Would you retype exactly the lines below, from the one containing "Viewport: 800px width, 556px" through the end of the entries, both ends included, but not the pictures?

:: Material for the task ::

★ ★ ★

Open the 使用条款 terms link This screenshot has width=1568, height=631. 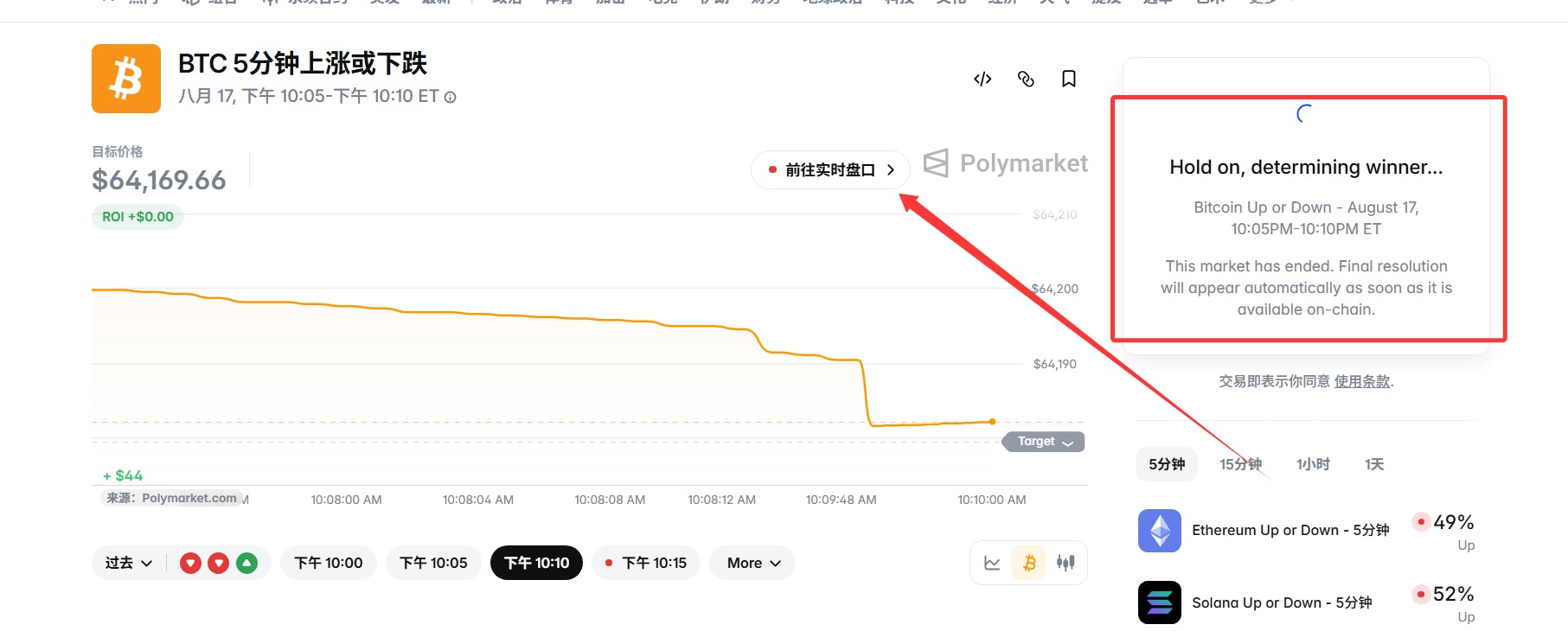1362,381
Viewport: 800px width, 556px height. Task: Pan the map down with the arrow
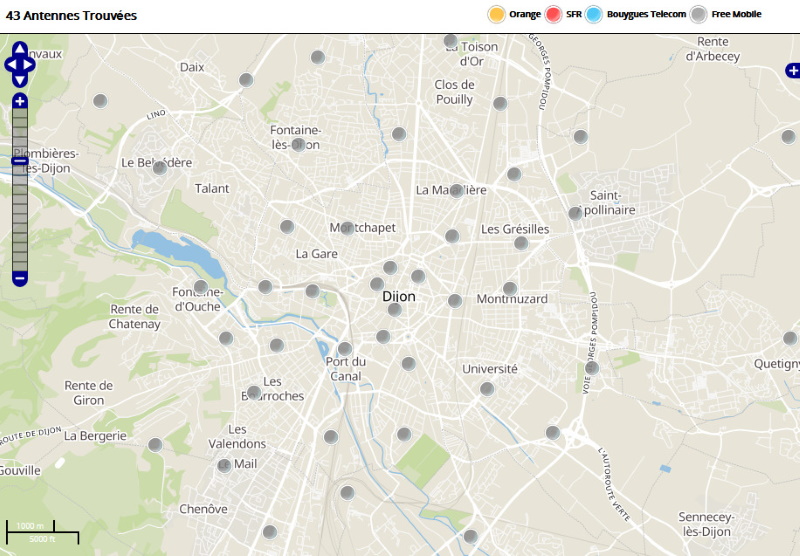(20, 81)
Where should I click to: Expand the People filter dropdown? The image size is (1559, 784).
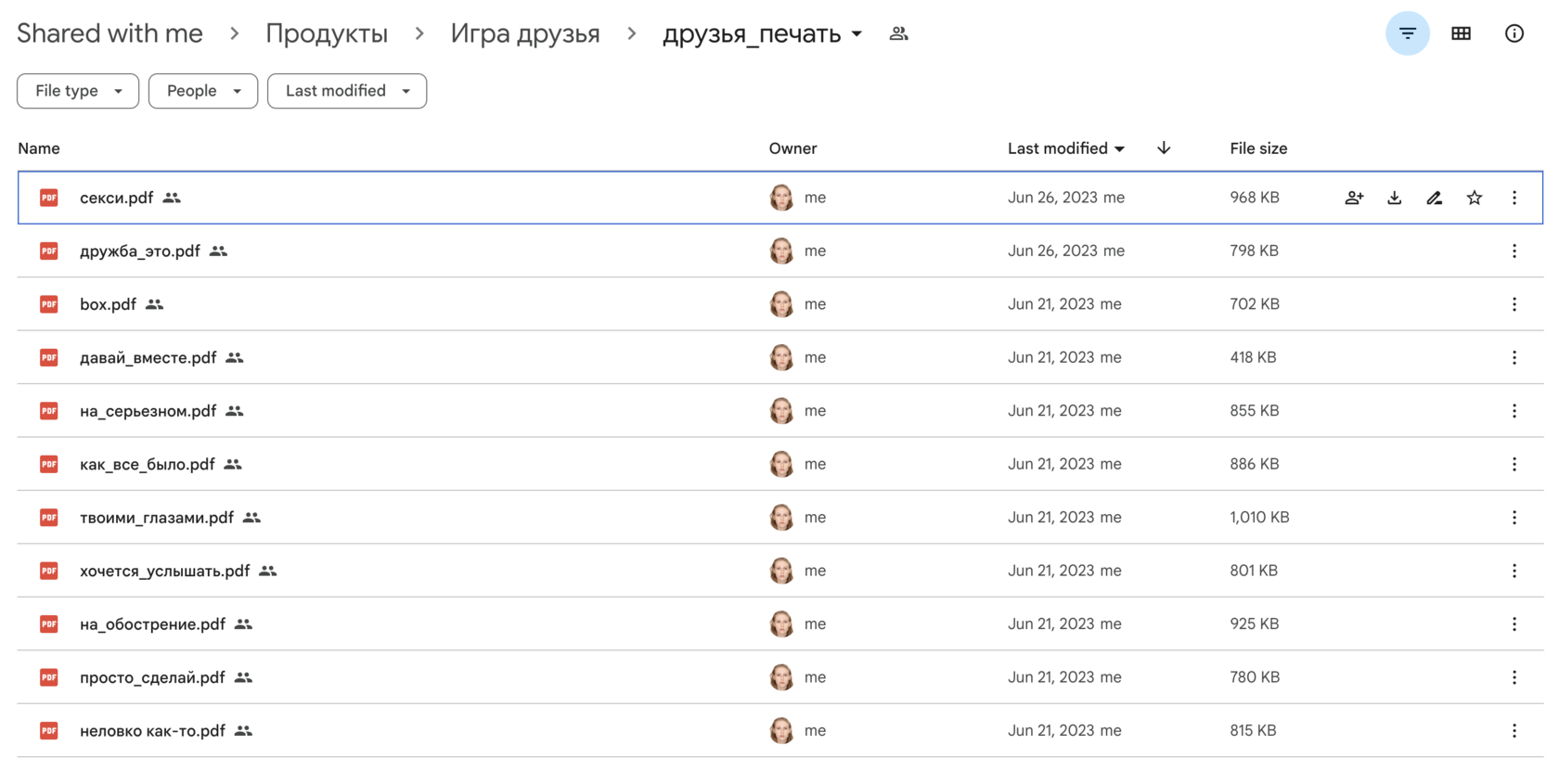203,91
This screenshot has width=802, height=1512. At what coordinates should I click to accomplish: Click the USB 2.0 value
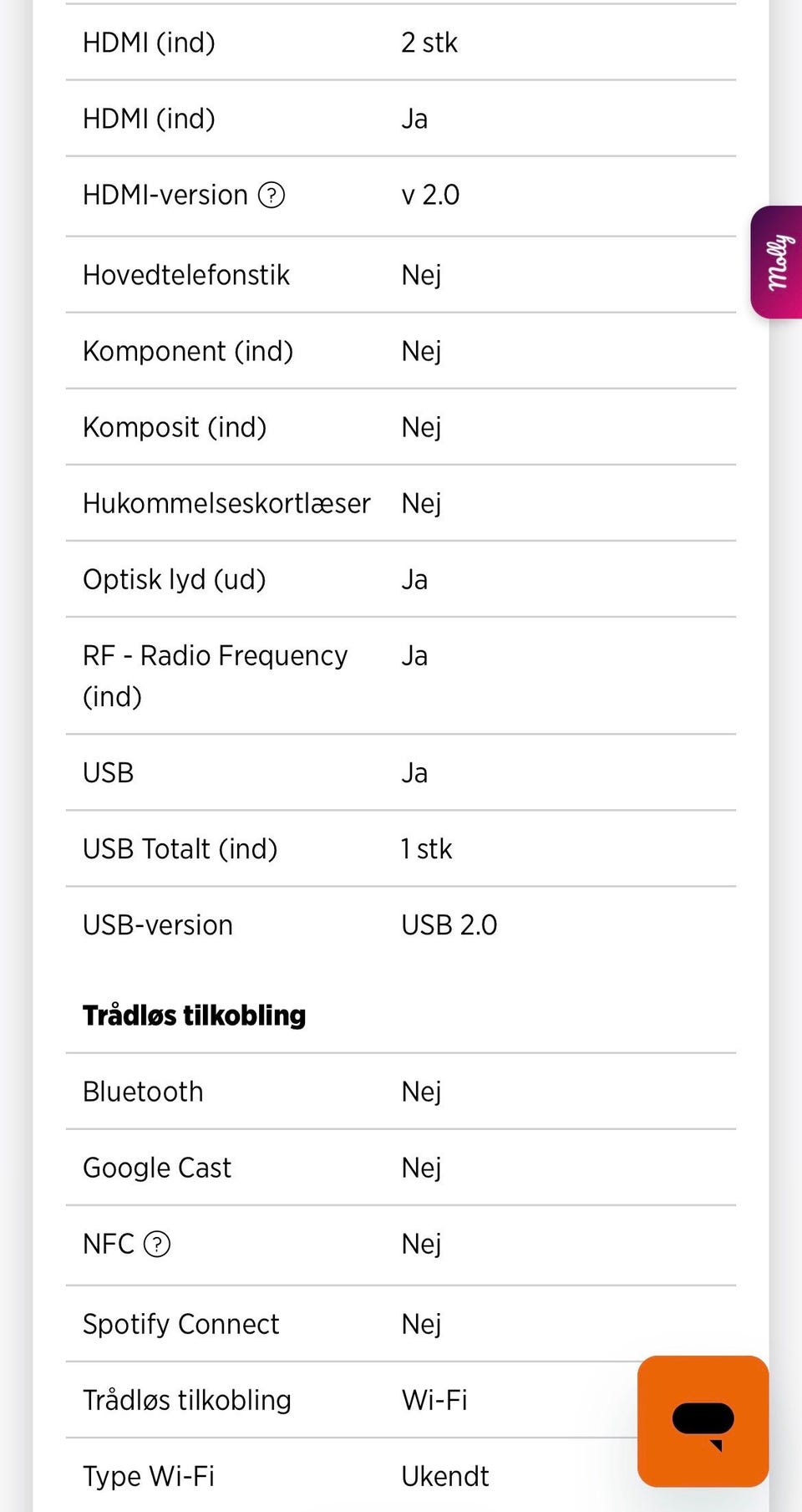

★ ★ ★

:: Your response ::
Viewport: 800px width, 556px height. Task: Pan the map down with the arrow
(20, 81)
Where should I click to: Expand the People filter dropdown? The image size is (1559, 784).
203,91
This screenshot has width=802, height=1512. At what coordinates should I click to accomplish: Click the USB 2.0 value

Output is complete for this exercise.